Abstract PDF Upgrade to Chat

Summary

The paper establishes a novel functional theory of randomness that removes arbitrary additive constants from algorithmic models.
It develops a taxonomy of eight confidence predictors to differentiate between randomness and exchangeability in finite data sequences.
Quantitative bounds and calibration techniques are introduced, linking p-values and e-values to enhance conformal prediction practices.

Insights on Randomness, Exchangeability, and Conformal Prediction

The paper, "Randomness, Exchangeability, and Conformal Prediction" by Vladimir Vovk, offers an in-depth exploration into the functional theory of randomness. This work extends previous results in algorithmic theories of randomness by eliminating the reliance on unspecified additive constants. The paper introduces novel frameworks for confidence predictors, a concept integral to both statistical inference and machine learning. Specifically, it examines randomness predictors and exchangeability predictors, quantifying their deviations from conformal predictors and thus contributing valuable insights into the predictive mechanisms under different assumptions of data generation.

Foundations and Theoretical Implications

The basis of the discussion lies in the functional theory of randomness, in contrast to its algorithmic counterpart, pioneered by Kolmogorov. The latter is criticized for its dependency on arbitrary universal constants, thus affecting its practical utility. The functional theory aims to mitigate these drawbacks by representing randomness through functional relationships between distinct classes, moving closer to practical utility in machine learning and statistical applications.

The concepts of randomness and exchangeability are central to the paper. Randomness assumes IID (independent and identically distributed) sequences, a typical assumption in machine learning, while exchangeability is weaker, allowing permutations of sequences. For infinite sequences, de Finetti's theorem equates these assumptions, yet the difference becomes salient in finite cases, providing a rich field for analysis.

Predictor Taxonomy and Practical Differentiation

The paper identifies a taxonomy of eight confidence predictors, categorized by assumptions of randomness versus exchangeability, the use of p-values or e-values, and optional permutation invariance. Conformal predictors fit within this taxonomy as exchangeability p-variable predictors that are permutation invariant.

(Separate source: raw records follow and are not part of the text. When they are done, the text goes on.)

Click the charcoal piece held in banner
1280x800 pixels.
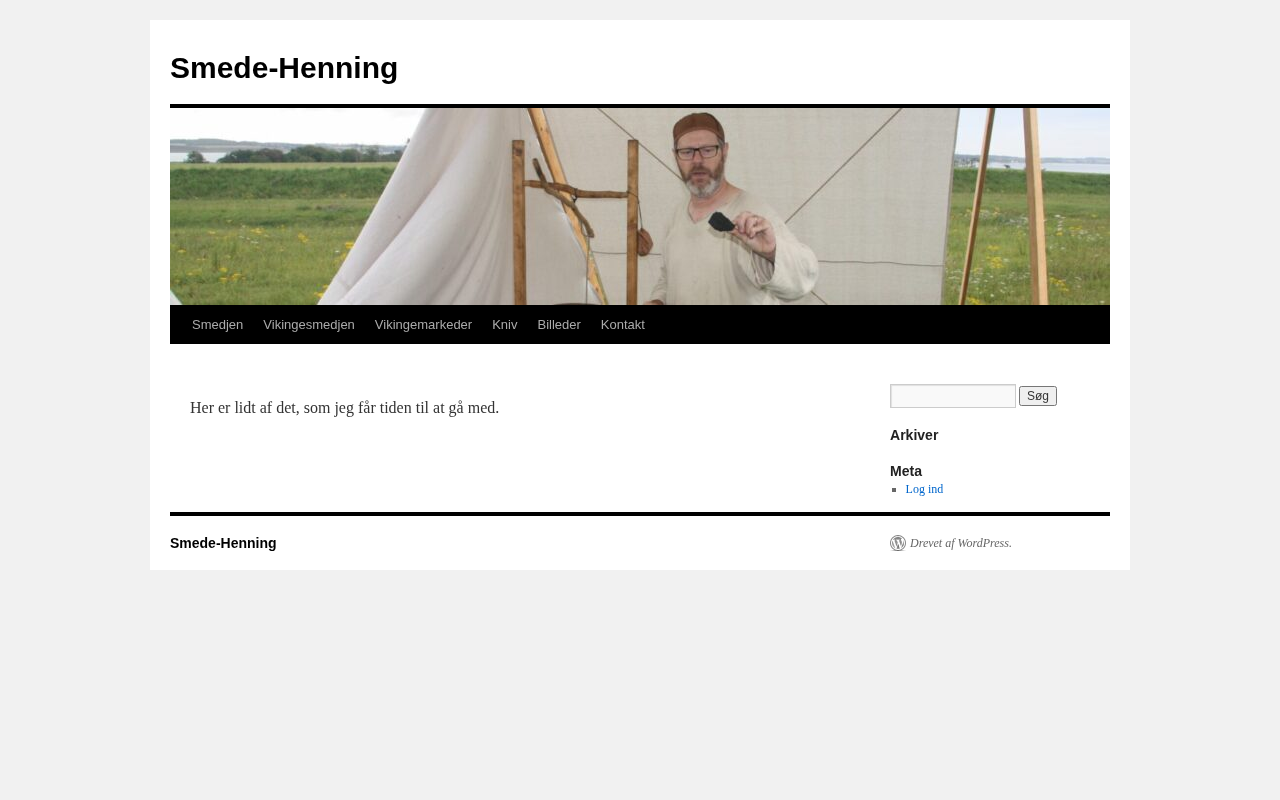(721, 221)
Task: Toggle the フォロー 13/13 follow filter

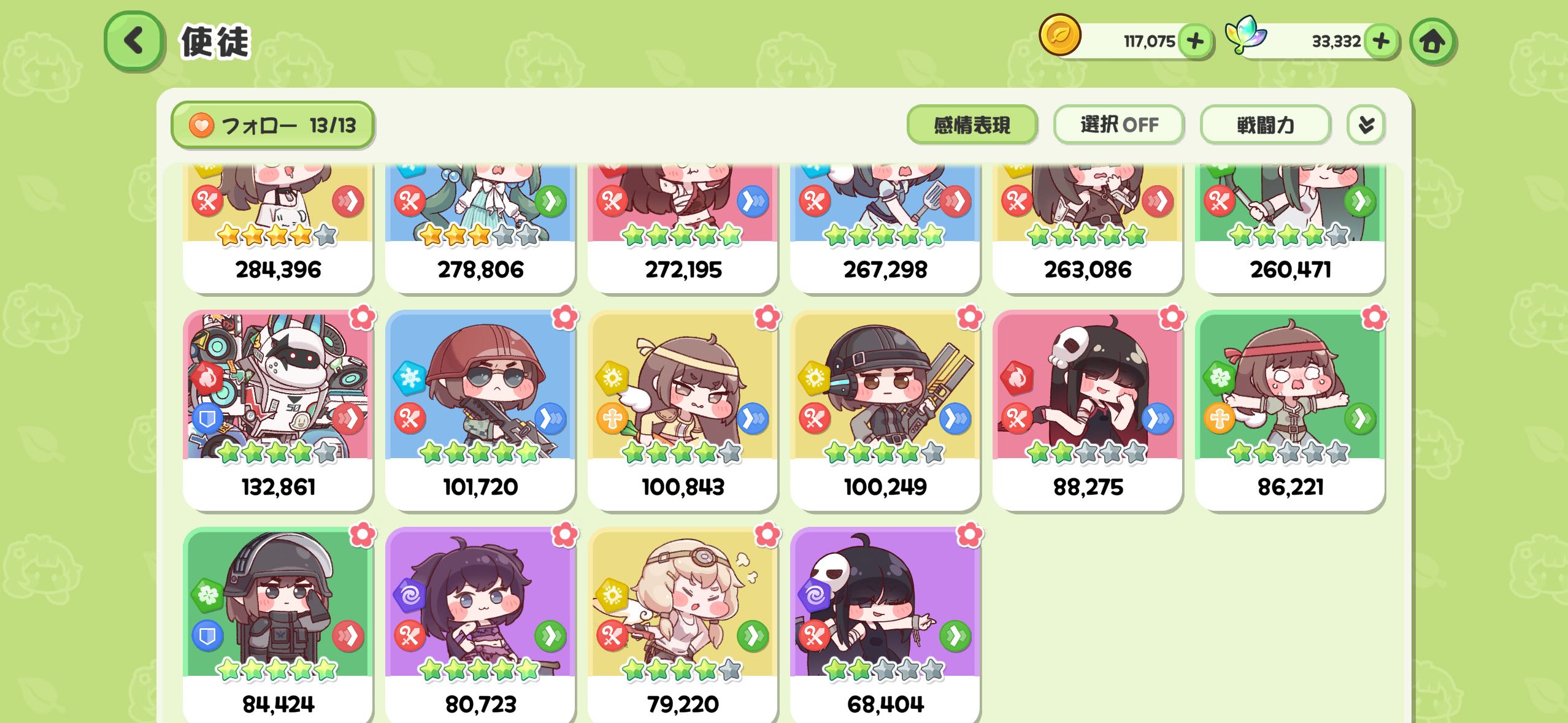Action: point(272,125)
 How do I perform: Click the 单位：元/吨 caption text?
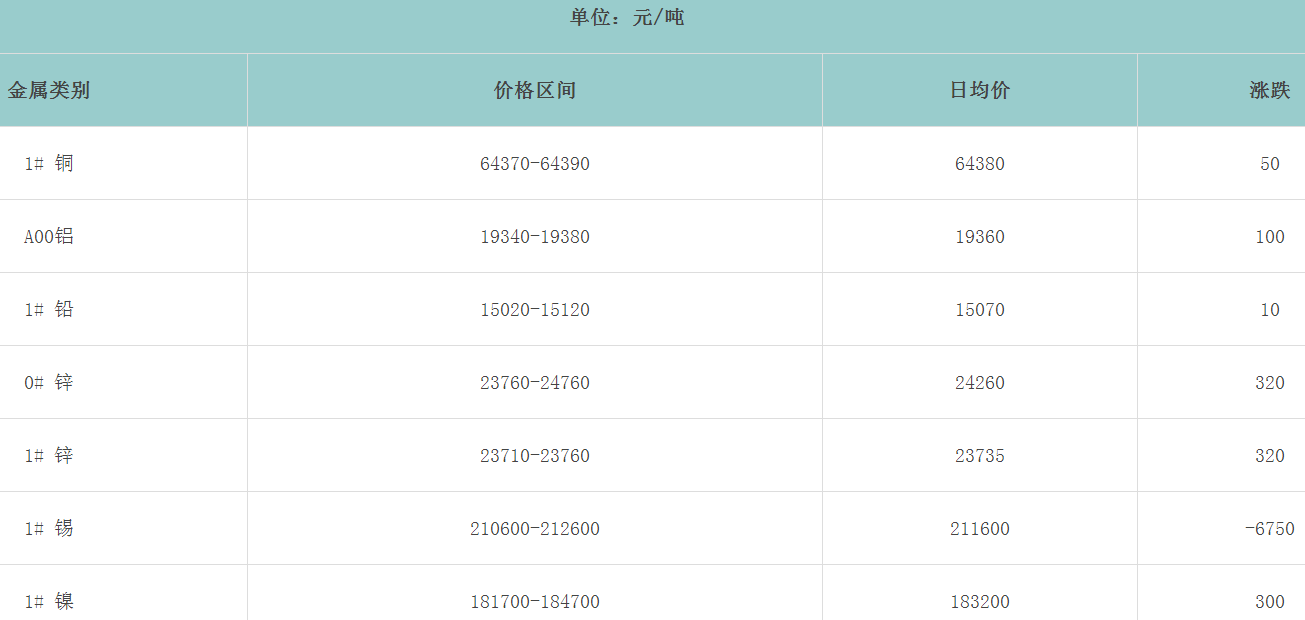[627, 17]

The distinction between randomness and exchangeability predictors is elucidated, especially through finite sequences. The paper highlights Kolmogorov’s step, an essential part of the taxonomy that reconciles randomness to exchangeability, and introduces configuration randomness—randomness that accounts for permutation invariant multiset configurations of a sequence.

Quantitative Approaches and Novel Results

The paper establishes rigorous quantitative bounds between randomness and exchangeability predictors. The main theorem, for instance, demonstrates that every false label excluded by a randomness predictor can similarly be excluded by a conformal predictor unless the data sequence is nonrandom, emphasizing the broad applicability and robustness of conformal prediction.

Notably, the paper explores calibration techniques transforming between p-values and e-values, and vice versa, addressing their functional equivalence and suggesting optimal functional transformations. The empirical substantiation of these results offers a promise for practical adaptations in predictive analytics.

Future Directions and Implications

Potential research directions include an exploration of the optimality of constants such as the Euler's constant factor in specific theorem proofs. Moreover, refining the optimal transformation pathways in the taxonomy's red path provides a rich avenue for future investigation.

In conclusion, the paper offers a comprehensive examination of predictors grounded in both randomness and exchangeability. It asserts the promise of enhancing predictive accuracy and reliability, especially in domains constrained by the assumptions of finite-data sequences. This work marks a significant theoretical advance in the intersection of statistics and machine learning, with implications that extend into algorithmic advancements and practical data science applications.